EXERCISE OBJECTIVE:
Transcribe the line holding "This screenshot has" together with every line after it, through the end of the records, exactly and with no pictures.
RECORDS FOR THIS EXERCISE START
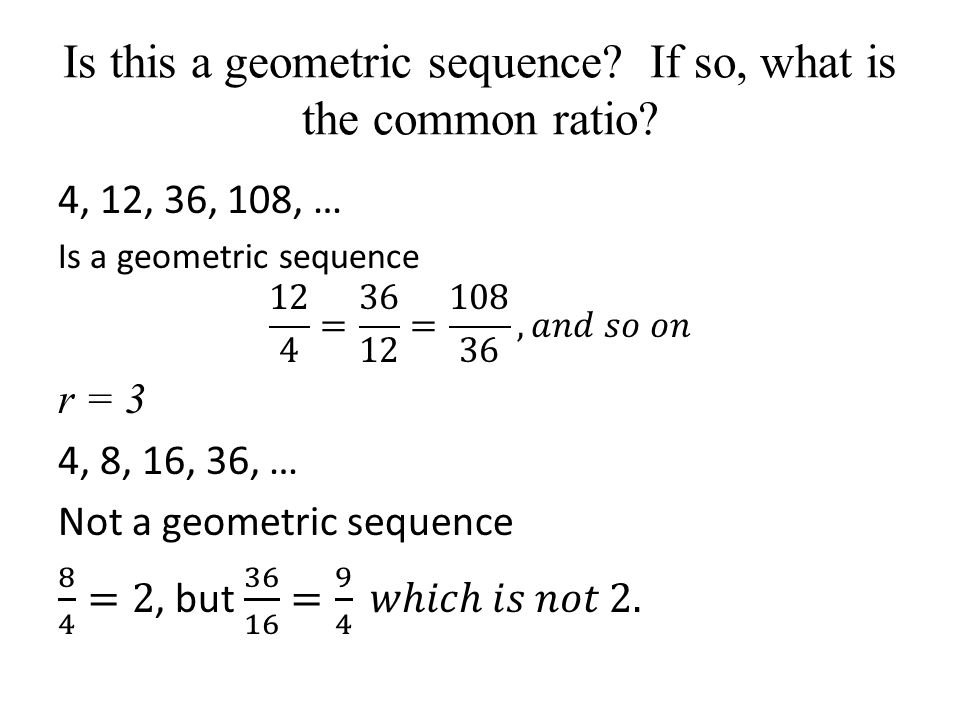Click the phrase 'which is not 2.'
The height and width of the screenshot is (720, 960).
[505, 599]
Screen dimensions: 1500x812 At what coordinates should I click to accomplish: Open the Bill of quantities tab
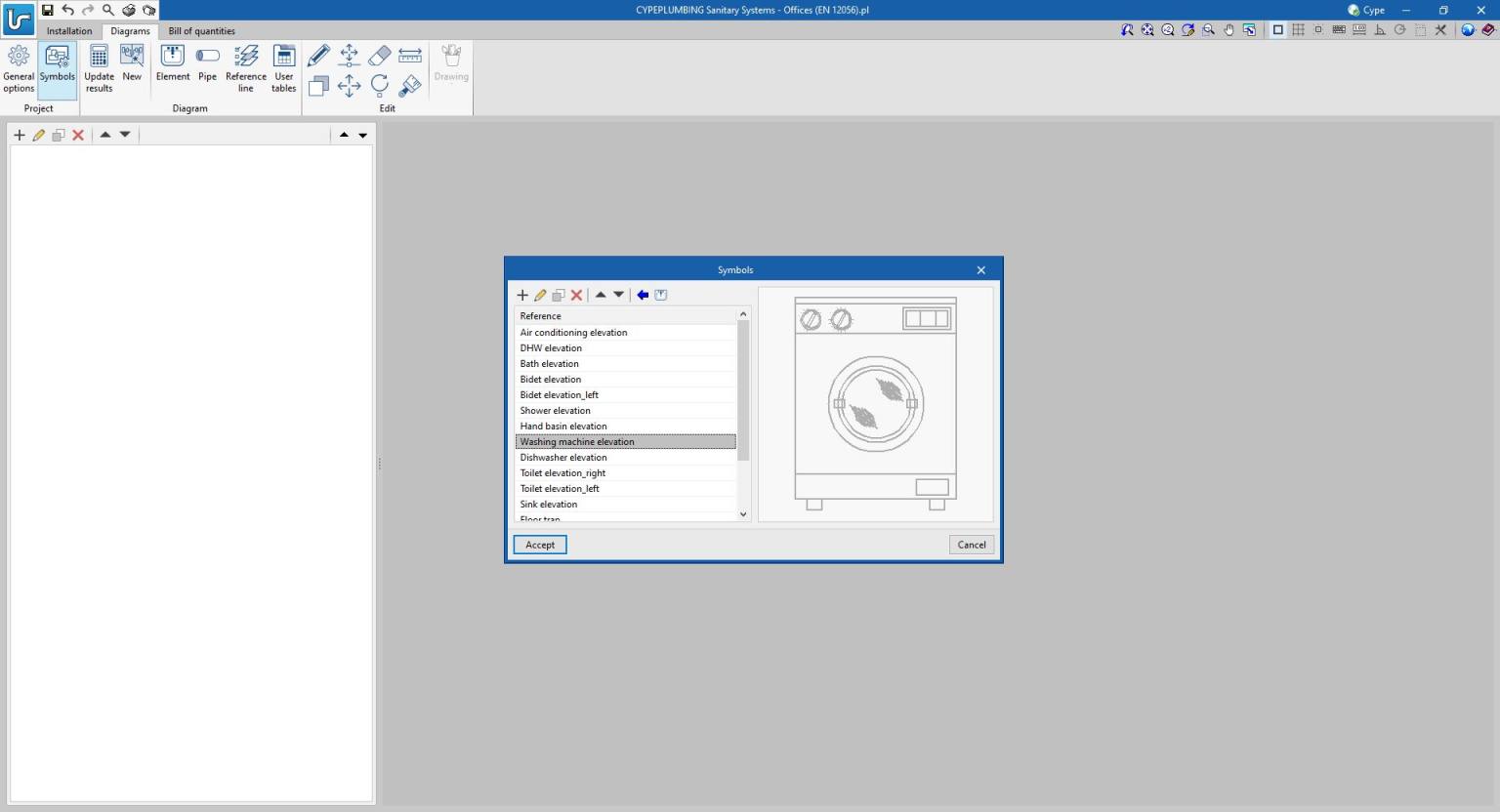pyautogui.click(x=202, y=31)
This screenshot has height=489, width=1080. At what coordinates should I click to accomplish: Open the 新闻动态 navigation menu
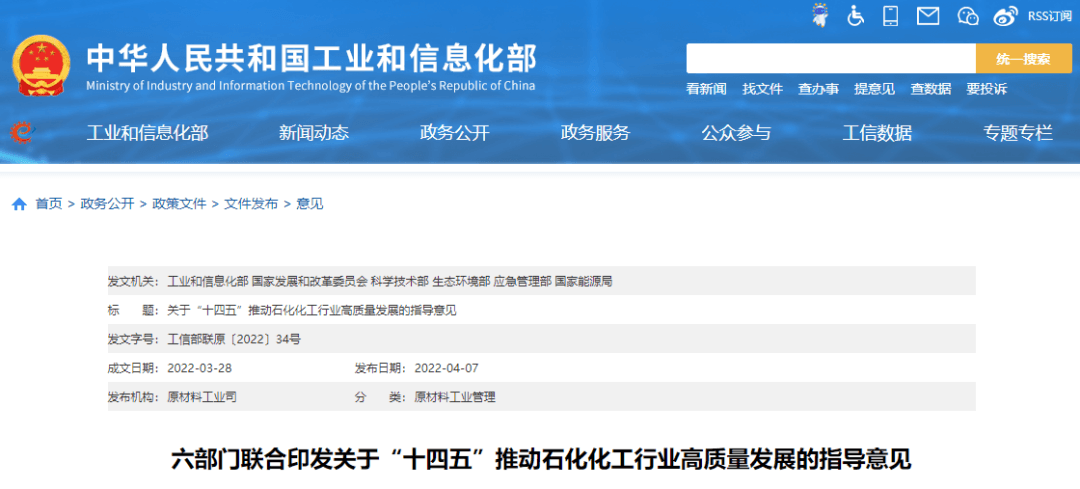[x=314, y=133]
RECORDS FOR THIS EXERCISE END
RESULT FOR THIS EXERCISE:
This screenshot has height=489, width=1080. At what coordinates should I click to accomplish: Open the 新闻动态 navigation menu
[x=314, y=133]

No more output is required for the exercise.